One cannot hide color once it is printed, so finding the resolution to a color relationship must be worked out, and always leads me to somewhere unusual and surprising.
Coral Sanctuary, woodcut, 2019, 72” x 26”

Coral Sanctuary, woodcut, 2019, 72” x 26”

Distillation, woodcut, etching, pochoir, watercolor, 2018, 12” x 24”

Distillation, woodcut, etching, pochoir, watercolor, 2018, 12” x 24”

I “stretch” the ink, by rolling, rolling, rolling….. making it become malleable as it blends out. This allows for additional layers to be printed on top, and greater subtilties and complexities. Ink is not like paint, and is more rich, transparent, strong.
 
I really believe that colors “speak” to me.
Fury & Flow,  woodcut, 2019, 13” x 36”

Fury & Flow, woodcut, 2019, 13” x 36”

Rifts of Condensities, woodcut, 2016, 14” x 29”

Rifts of Condensities, woodcut, 2016, 14” x 29”

How does the printmaking process itself relate to how you work with color?

Printmaking is always a challenge for color usage, as you cannot use “everything”, so there is a honing down of choices, that fits with the essentials/editing that is part of print processes and planning.

I use 40 – 50 different color applications within my prints, but never that many layers on top of each other. Each print run is a test of what can be done, how few colors can be used, while also questioning how many can be orchestrated.

I love that tension between choices and possibilities and to see how it all fits together. One cannot hide color once it is printed, so finding the resolution to a color relationship must be worked out, and always leads me to somewhere unusual and surprising…..which is why I make art!

What can printmaking ink achieve regarding color in your work that no other material can?

I am wedded to oil-base lithography inks for my relief printing and know of the properties that it imparts – of luminosity, colors that glow, incredible range of transparencies when mixed with base, to strong intensities. Yet I rarely use ink straight from the can, as it is too dense, and often mix as much as a bit of color with a 90% tint base, to a 50/50 mix, all of which enables more color range from delicate to vivid.

I am enamored of seeing how small a bit of color can affect a mixture, and how it can be surprising still when printed. I can’t predict what a color will look like, even after all these years…..and I really don’t want to be predictable, as I am learning by making.

I am always testing the limits of how little ink to use, to have a fully charged impression that looks “up”. I “stretch” the ink, by rolling, rolling, rolling….. making it become malleable as it blends out.
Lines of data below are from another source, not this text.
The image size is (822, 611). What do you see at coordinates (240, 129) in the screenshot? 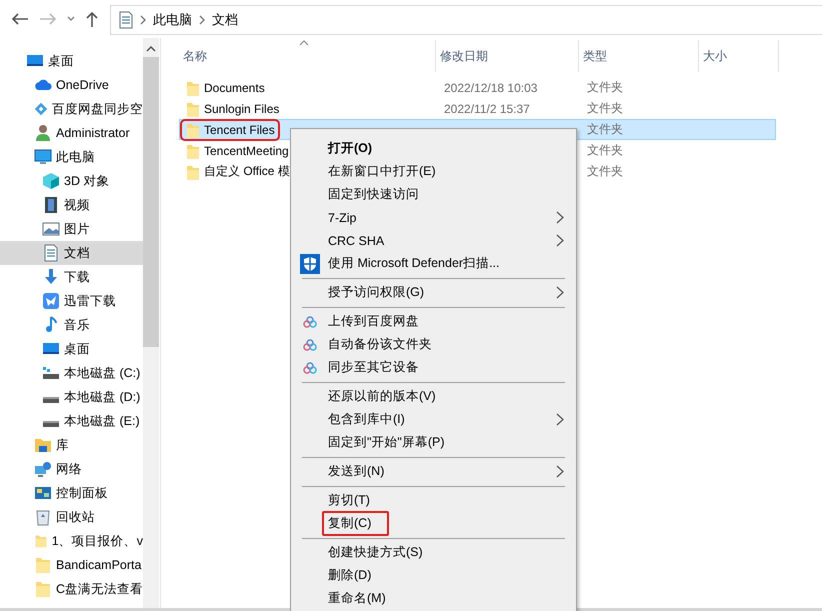
I see `file-name: Tencent Files` at bounding box center [240, 129].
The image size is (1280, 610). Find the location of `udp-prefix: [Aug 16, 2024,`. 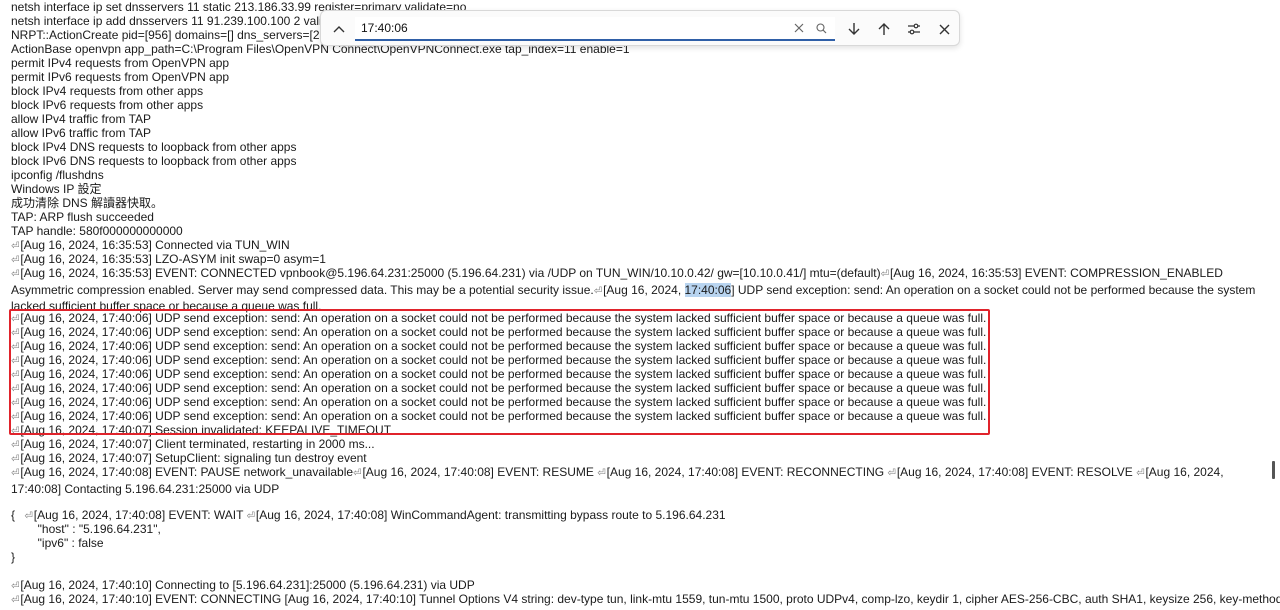

udp-prefix: [Aug 16, 2024, is located at coordinates (644, 290).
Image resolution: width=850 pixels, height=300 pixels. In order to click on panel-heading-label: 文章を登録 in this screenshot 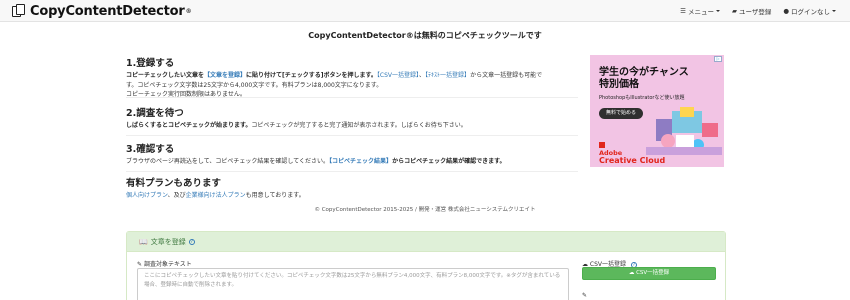, I will do `click(168, 242)`.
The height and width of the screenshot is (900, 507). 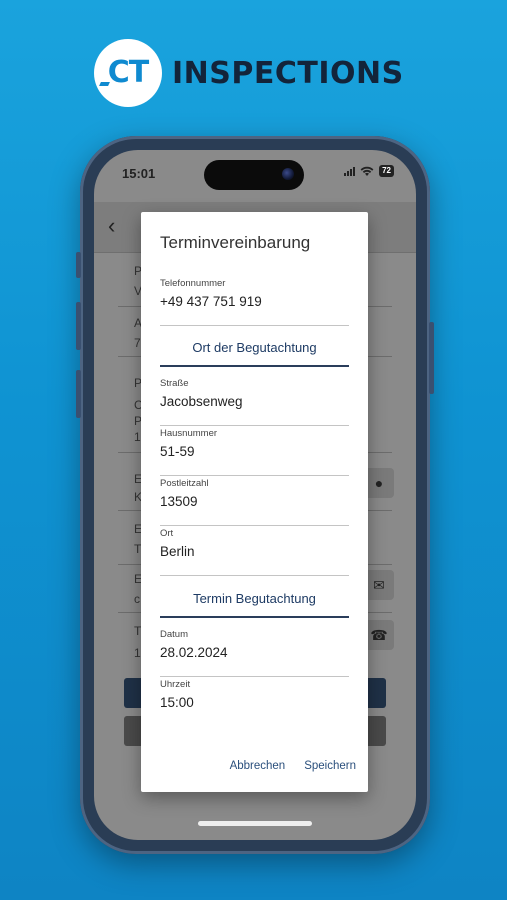 I want to click on street-field: Straße Jacobsenweg, so click(x=254, y=402).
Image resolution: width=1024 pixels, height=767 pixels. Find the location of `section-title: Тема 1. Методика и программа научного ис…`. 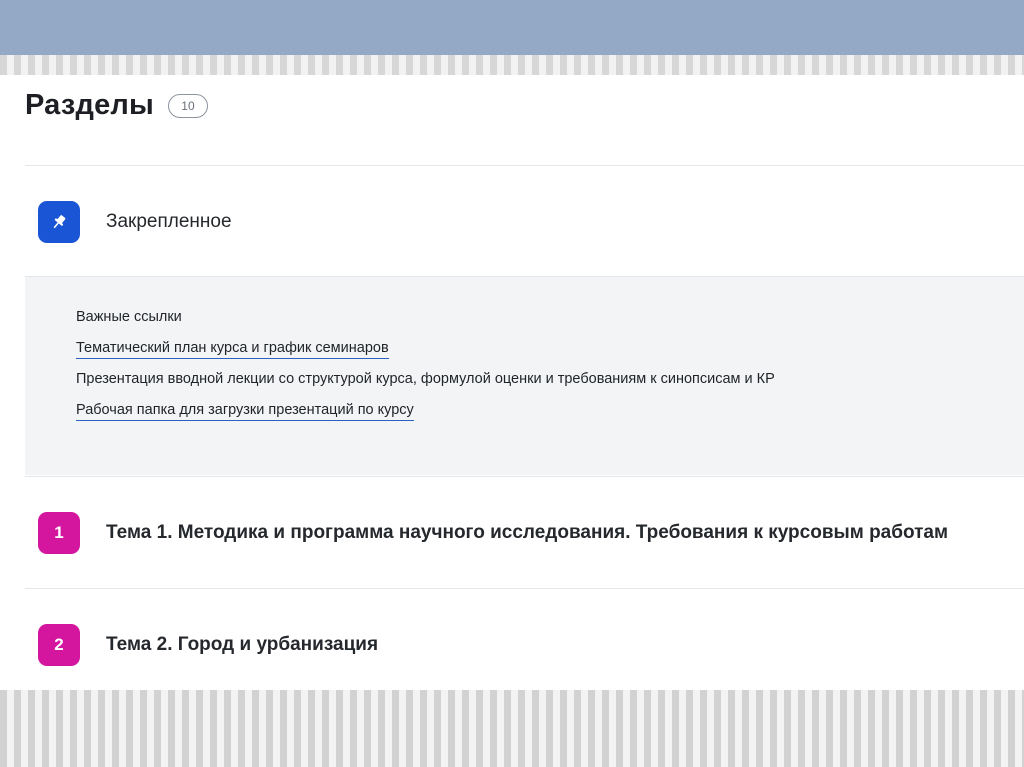

section-title: Тема 1. Методика и программа научного ис… is located at coordinates (528, 532).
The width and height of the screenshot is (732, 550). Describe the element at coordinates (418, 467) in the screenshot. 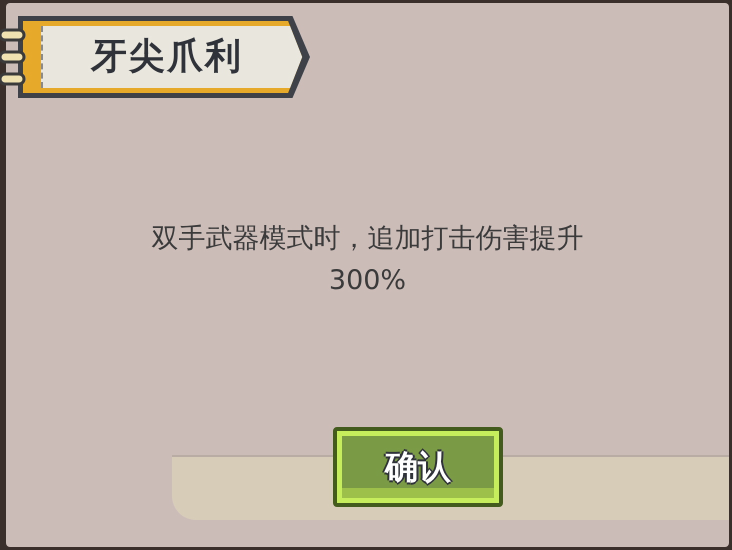

I see `confirm-button: 确认` at that location.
This allows for additional layers to be printed on top, and greater subtleties and complexities. Ink is not like paint, and is more rich, transparent, strong.

Monument Stones, woodcut, etching, pochoir, watercolor, 2018, 12” x 24”

Monument Stones, woodcut, etching, pochoir, watercolor, 2018, 12” x 24”

Array of Raressence, woodcut, 2018, 72” x 26”

Array of Raressence, woodcut, 2018, 72” x 26”

What would your work be without color?

I know I must use color, as the conceptual and visual challenge I set for myself very early on. I never do color sketches, and I can never preconceive the color results. Yet, I always build a great graphic structure into the composition, and I make a full-size high-contrast graphite drawing to learn about this structure before I get into the printing. These drawings are beautiful, and yet I have rarely shown them. In my work I am going for what the printing can do, which is so special.

My printing process has made an “event” of the ink layering, of the evolutionary time and stages as colors get printed that reveal the image developing, and nothing else can match this way of working for me. I do occasionally make work in black and white…the small etchings, wood engravings, mezzotints, where I am challenged by mark-making for tone and value, that features the strong structure, as the bare bones. Yet I work to make that structure evident in my color prints, as an underlying basis and strength.